When managing a large catalog of products an account with sufficient data is necessary to leverage Google’s smart biddingoptions. However, when you don’t have this luxury you have to utilize other automatons such as scripts, rules and bulk imports. In this case study I will explain how I improved this digital marketing campaign using automation.
Google Shopping Revenue Increased 980% compared to the previous period
Return on Ad Spend increased 98%
Lack of consistent new revenue from Google Ads
No data feed or shopping campaigns
Segmented each product into separate ad and product groups using Bulk Uploads
Created campaigns based on device, product popularity and seasonality
Developed scripts to programmatically do bid adjustments based on product performance
Used rules to send email alerts
Analyzed Google Merchant Center to improve feed quality
Switched to Target ROAS when enough conversion data available
To have a successful campaign I knew that I had to get more granular with my item segmentation. To do this efficiently I had to leverage bulk uploads. In a standard Google Shopping Campaigns you get all products put in one ad group with no device parting.
I used the above Excel format to separate every single ad group to have a single product in it. This will allowed me to know exactly what search queries are triggering which ads. Also, I gathered more data better performance product could receive higher bids or Target ROAS,
Google Ads Editor
To do this efficiently I used the Google Ads Editor to bulk create all ad groups with the itemCode – Item Name naming convention . This allowed me to save time and made the bulk upload easier.

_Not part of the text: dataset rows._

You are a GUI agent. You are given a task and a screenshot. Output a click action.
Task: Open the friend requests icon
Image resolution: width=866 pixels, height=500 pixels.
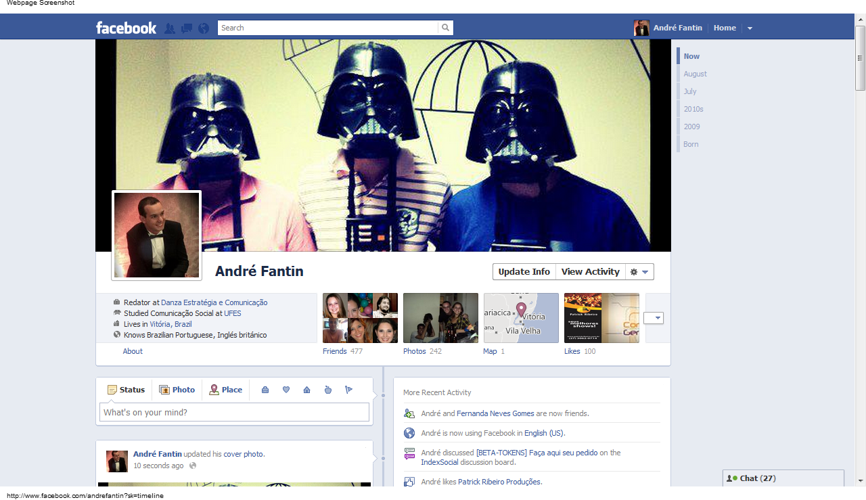point(170,28)
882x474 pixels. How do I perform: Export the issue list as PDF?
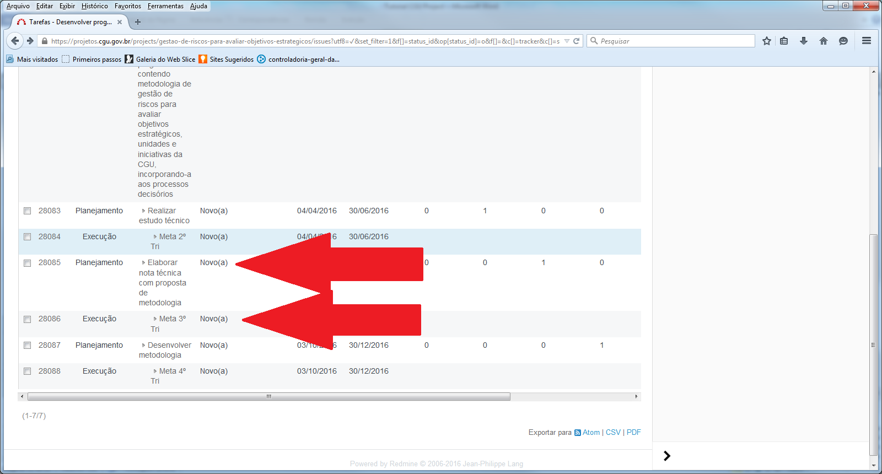pyautogui.click(x=633, y=433)
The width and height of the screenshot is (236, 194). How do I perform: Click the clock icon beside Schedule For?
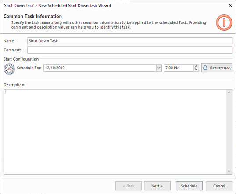coord(9,69)
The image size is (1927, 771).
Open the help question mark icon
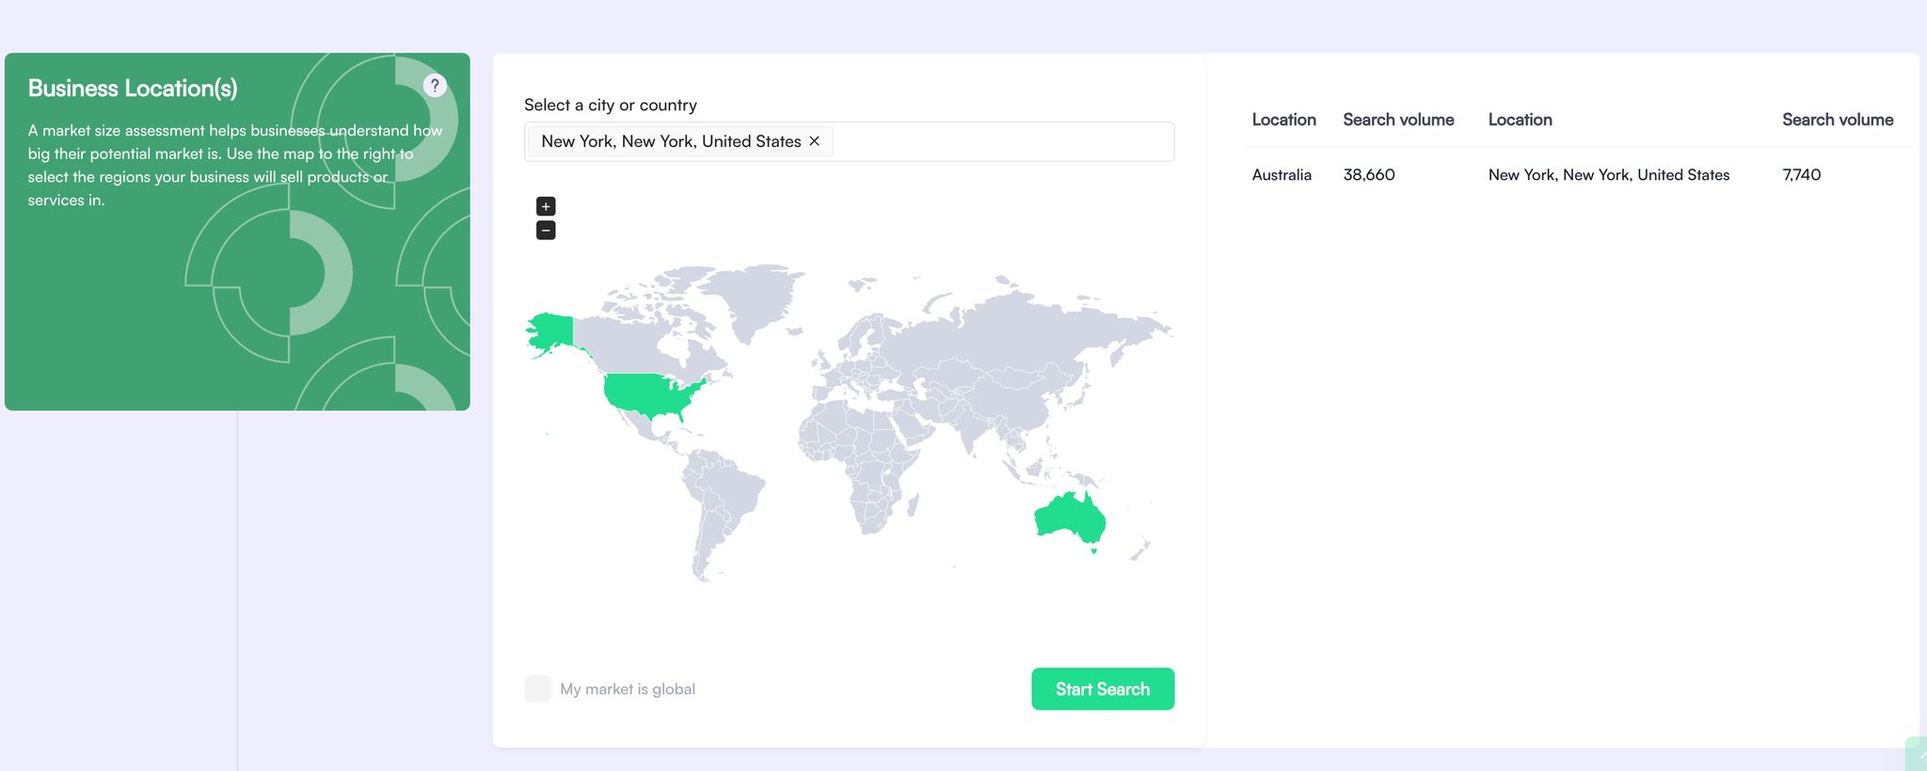434,86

To properly allocate budget I needed to segment my campaigns based on device, seasonality and popularity. My naming convention was Search Query Type – Device Type – Product Segmentation. Search query type was based done if it was generic, branded or specific item. I would bid less on generic campaigns, and more on item and branded terms. Device type would be between desktop, mobile and tablets.
From historical data desktop outperformed mobile and tablets so I would be willing to pay more per click . When it came to product segmentation I had campaigns that kept all products(4000+), best sellers(500+) and holiday specific products(Halloween, Christmas, etc). I would separate these with custom labels in Google Merchant Center.
To improve efficiency I created a script to increase bids on the product group and ad group level when they get conversions. I had to create a custom solution for this problem using documentation in Google Ads Scripts. First, it creates a variable productGroups and sets this equal to all product groups in the account via the AdsApp object. Next, it grabs all of the product groups that have had greater than 0 conversions yesterday and puts them into an array. Then a while loop iterates the array and each MaxCpc is increased. Finally, the script goes through the same process but for each shopping ad group.
For rules I set up alerts for search impression share, shopping sales, and low click though rates(CTR). When search impression share drops below 20% I get an email. This helps me to make the decision whether I should increase bids on that specific product(s) or if something quality score is wrong. The Shopping Sales rule keeps me updated on the previous days performance. I also check the quantity of the product purchase to determine a more aggressive bid increase as well. Finally, Low CTR rule tells me if there may be something copy or image wrong with product(s). If an ad is showing up for irrelevant terms I can go in and set that as a negative keyword. Or if an image happens to have a watermark I can update that as well.
Google Merchant Center Feed
In Google Merchant Center I check item diagnostics, and improve feed quality based on data. I did this by creating a supplementary feed to make alternative titles and descriptions based on the search terms report. For example if I saw my product is being search by gender, color and then brand. I would reorder that product in a supplementary feed with rules or manually. This can help to improve click through rate (CTR) and ultimately. quality score.
Once my campaigns started get adequate conversions of 20 conversions in the last 45 days I switch to Target ROAS. I set my target initially to what was individually recommended for each campaign. Then, I let the algorithm learn and improve over time. I increased the Target ROAS slightly over time to improve profits as well.
When setting up Google Shopping segmentation and data analysis is your friend. You should not start with smart shopping off the bat because the data will be a black box. Start with a well segmented campaign and set up rules and scripts to follow decisions you would make manually. Once you have the proper data switch to an automated bidding strategy to leverage what the Google algorithms do best. This is so you can focus on high level strategy and what marketers do best, communicating value.